● Textauszug
((
Rheinische Post Duesseldorf Meerbusch
Multitalent aus Meerbusch
Er ist in Osterath aufgewachsen und aktuell auf der Kinoleinwand zu sehen: Der Schauspieler Tilo Keiner spielt einen Offizier in Michael „Bully“Herbigs Kinofilm „Ballon“, der die Flucht einer Familie aus der DDR nach Westdeutschland im Heißluftballon erzählt.
Groß geworden ist der heute 56-Jährige auf der ‚Heide‘, dem Görgesheideweg in Osterath. „In einer Zeit, da sind wir im Winter noch vom Trecker die Straße mit 20 Schlitten rauf und runter gezogen worden“, erinnert er sich.
Heute lebt Keiner in Nürnberg und ist auf den Theaterbühnen Deutschlands zu Hause. Mehrmals im Jahr besucht er Familie und Freunde, die teilweise noch in Meerbusch leben. Die Stadt am Rhein ist für ihn nach wie vor seine Heimat. „Wenn man am Niederrhein aufgewachsen ist, bleibt man im Herzen wohl immer Niederrheiner“, sagt Keiner. „Was ich sehr vermisse, dass mir anderswo kaum jemals jemand spontan einen Witz erzählt, das passiert mir zuhause öfter.“
Im Radio als Sportjournalist zu berichten, war ursprünglich sein Traum. Es sollte jedoch anders kommen. Während des Sportstudiums in Köln lebte Keiner mit einem Theaterregisseur zusammen, der ihn mit der Bühne in Kontakt brachte. Als angehender Radioreporter wollte Keiner beim Proben seine Artikulation verbessern, ergatterte jedoch gleich die Hauptrolle bei der Gruppe „Countercheck Squarrelsome“. Das Ensemble inszenierte unter der Regie von Karin Beier, die heute das Schauspielhaus Hamburg leitet, Shakespeare-Werke in der Originalsprache. Das passte, denn Keiner ist großer Shakespeare-Fan.
))
● Aufgaben
**a.** In welcher Stadt lebt Tilo Keiner laut dem Textauszug heute?
**b.** Kopiere bitte aus dem Textauszug den Abschnitt zwischen „Rheinische Post Duesseldorf“ und „im Heißluftballon erzählt.“, beide einschließlich.
Das anschließende Material ist vom Textauszug unabhängig.

● Erfasste Daten
((
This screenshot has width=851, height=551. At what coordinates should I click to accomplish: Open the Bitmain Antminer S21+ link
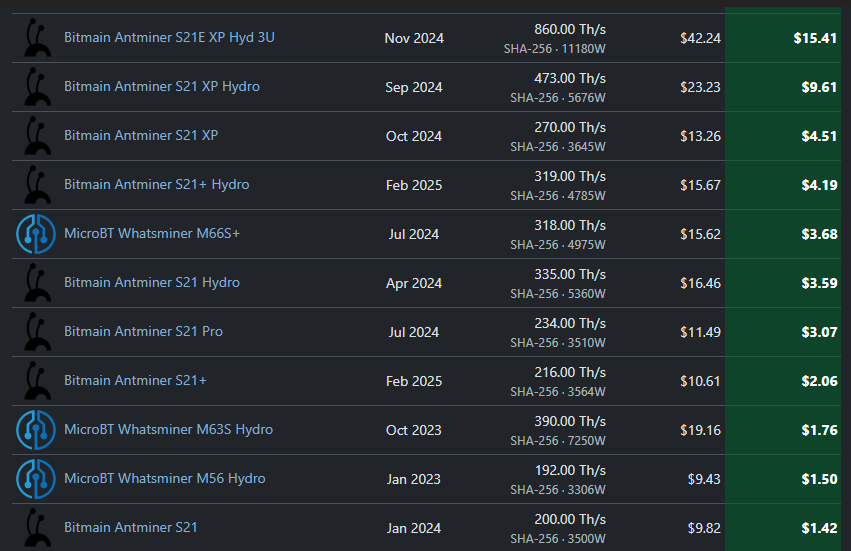[x=136, y=380]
))
● Lösungen
**a.** In Nürnberg.

**b.**
Rheinische Post Duesseldorf Meerbusch
Multitalent aus Meerbusch
Er ist in Osterath aufgewachsen und aktuell auf der Kinoleinwand zu sehen: Der Schauspieler Tilo Keiner spielt einen Offizier in Michael „Bully“Herbigs Kinofilm „Ballon“, der die Flucht einer Familie aus der DDR nach Westdeutschland im Heißluftballon erzählt.